Nasıl oluyor da birinci kuşak bir sürgün ailenin çocuğu Osmanlı’nın en iyi okullarından birinde, Harbiye’de okuma başarısı gösterebiliyor?

Nasıl oluyor da ikinci kuşak Şapsığ Doğan KUBAN da Cumhuriyet’in en iyi okullarına girme konusunda aynı başarıyı gösterebiliyor?

Bu soruları bizden önce soranlar da vardı kuşkusuz. Elbruz AKSOY yol gösteriyor.

“Ah Çerkesler ah! Ne oluyorsa bunlara, daha iki kelime Türkçe bilmiyorlar, ama vatanı sanki bunlar kurtaracak! Elli senede zapt ettiler koca Devlet-i Osman’ ı. Hangi hududa, hangi cepheye gitsen kabus gibi bunlar karşına çıkardı! diye söylenmişti Bosnalı.”[5]

Bunun açıklaması Hatti yurdu olan Anadolu’da Kafkaslar’dan geldiğini düşündüğümüz Hititlerin kendilerine hızlıca ve köklü yeni bir yurt, yeni bir vatan kurma ve yaşatma içgüdüsüdür. 

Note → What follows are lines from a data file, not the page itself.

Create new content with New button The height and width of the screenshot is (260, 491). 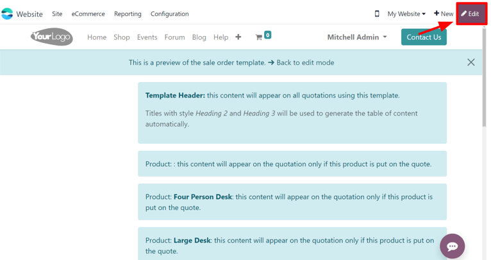[x=444, y=13]
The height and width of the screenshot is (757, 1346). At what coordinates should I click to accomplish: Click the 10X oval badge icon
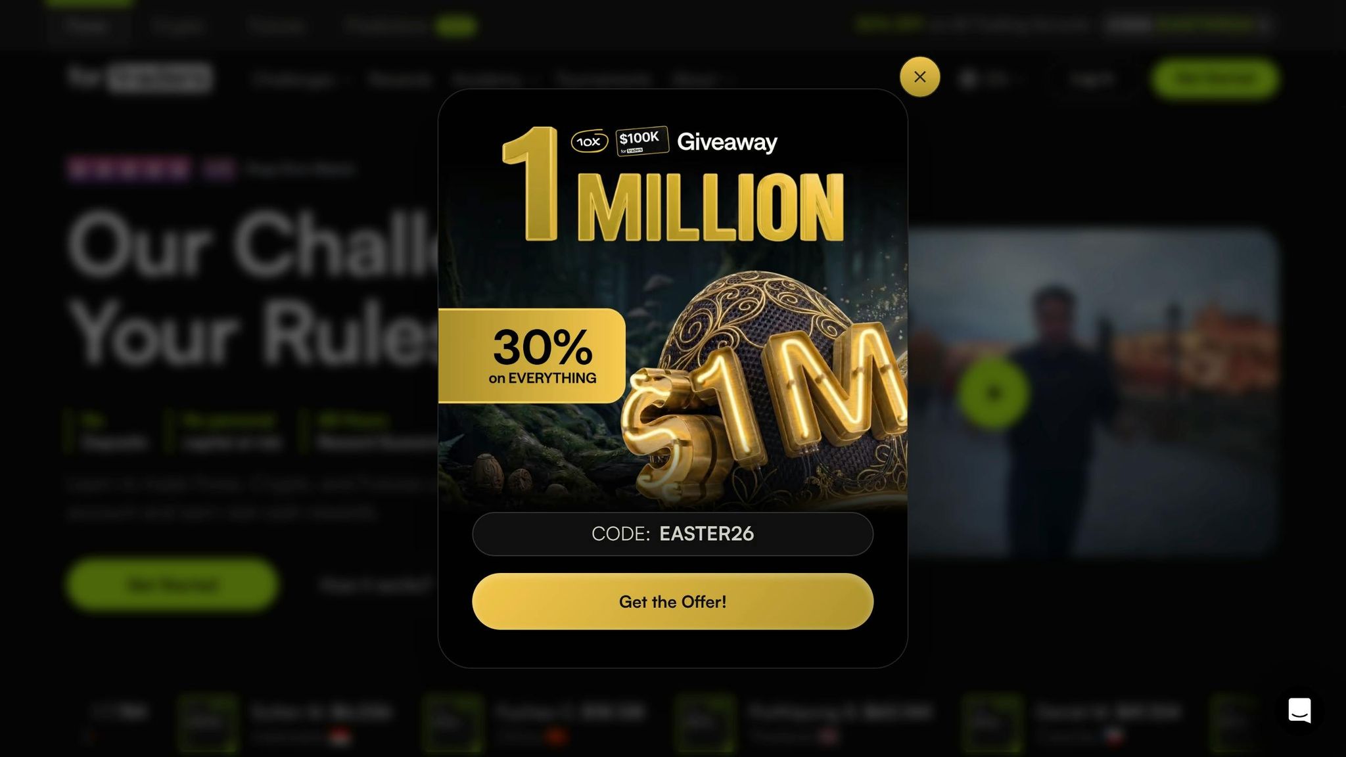click(589, 141)
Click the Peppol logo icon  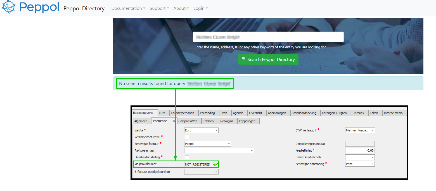pyautogui.click(x=9, y=7)
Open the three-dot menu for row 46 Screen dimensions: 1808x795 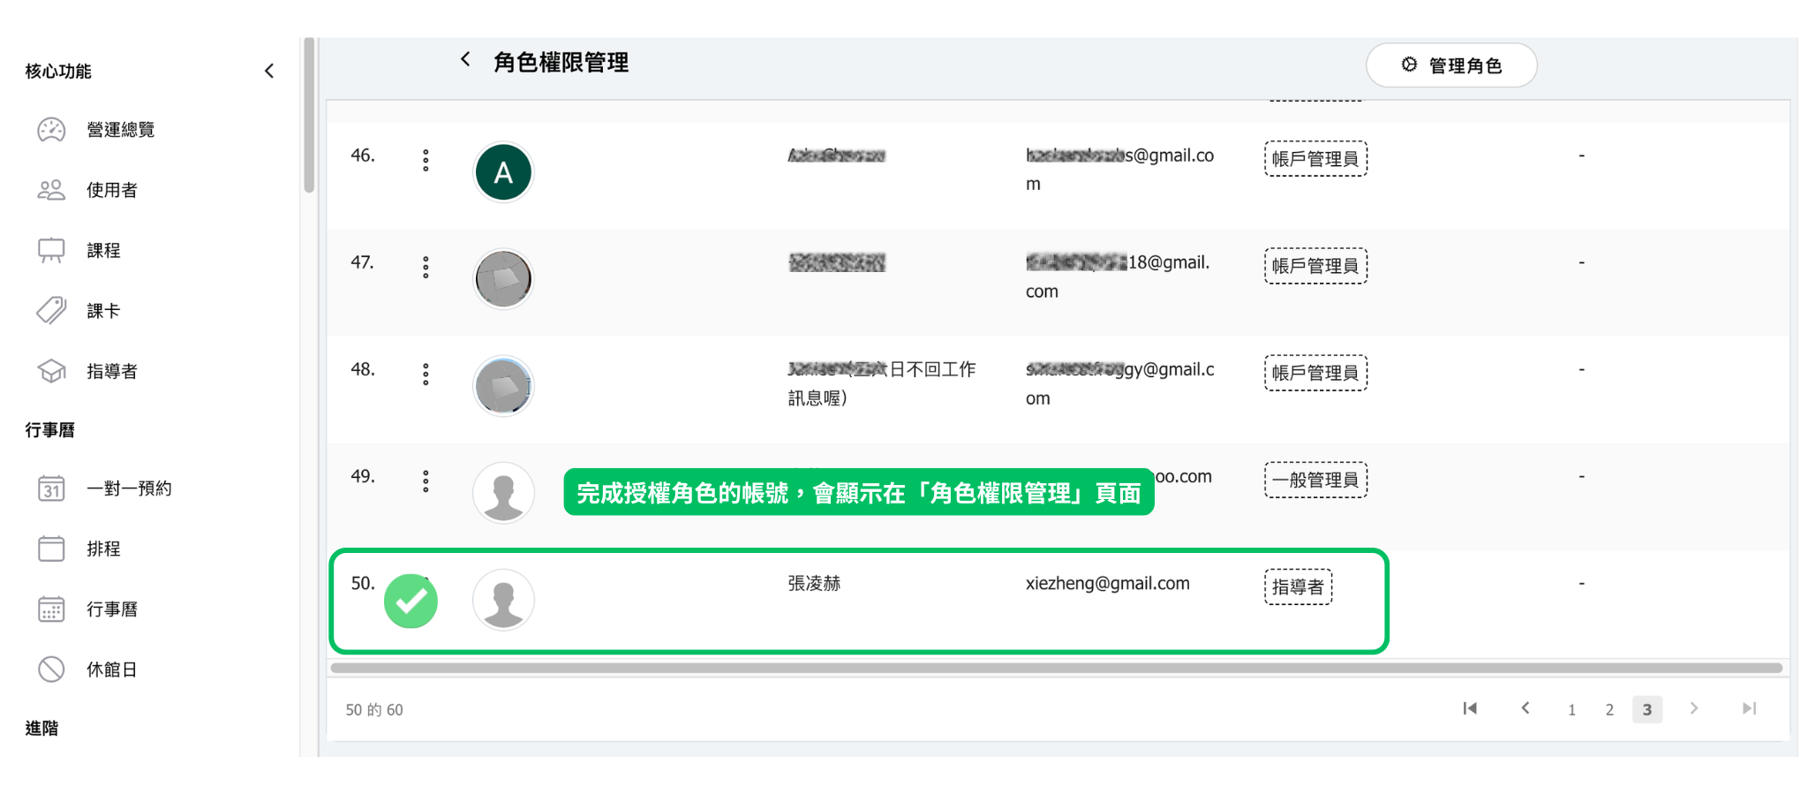426,160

Ne Doğan KUBAN ne de babası Mehmet Bahattin Bey kabus gibi çıkmadı Cumhuriyet’in Beşeri Mimarisi’ nin karşısına, ama kısa sürede o mimarinin omurgasını oluşturdular neredeyse, kökleri ta eski Anadolu uygarlıkları Hititlere kadar dayanan.

Doğan KUBAN Hocamızın Anadolu-Türk Kültürü sentezinde kendi etnik boyu Şapsığları ayrı tutmasını onun mütevaziliğine bağlasak da babası Mehmet Bahattin Bey’in Sarıkamış’taki görevinden dönerken yanında getirdiği Zühre kızın onun yetişmesinde, onun masalsı tatlı anlatımında, mimari anlamda hayal gücünün gelişiminde nasıl bir rol oynadığını tahmin edebiliyoruz.

“Doğan Kuban’ın yaşamında önemli rolü olan kişilerden biri; o doğmadan önce annesi, babası tarafından Sarıkamış’ta evlat edinilen Zühre’dir. Zühre, annesi ve babası Ermeniler tarafından katledilmiş bir Azeri ya da Kürt kızıdır. Doğan ve kardeşi Yıldırım Kuban’ı, Azerbaycan-Kafkas masalları anlatan Zühre büyütüyor. Doğan Kuban onu sevgi ve minnetle anıyor.”[6]

Başka bir Yurt Gezimizde “Demir Dağı’na Yolculuk” yapmış ve Cumhuriyet’in anıtsal eseri kendi kaderine terk edilmiş Divriği’ye sadece on km uzaklıkta bulunan “Cürek İşçi Kampüsü’nü” ziyaret etmiştik.

Cürek İşçi Kampüsü zamanının çok ötesinde bir mimariye ve sosyal planlamaya sahip bir yapıdır. Yapının mimarları arasında Cumhuriyet’in “şah eserlerinden” birisi olan DTCF’ nin mimarı ve dünya sosyal konut-toplu konut mimarlığının öncüsü Alman sosyalist Bruno TAUT da bulunmaktadır.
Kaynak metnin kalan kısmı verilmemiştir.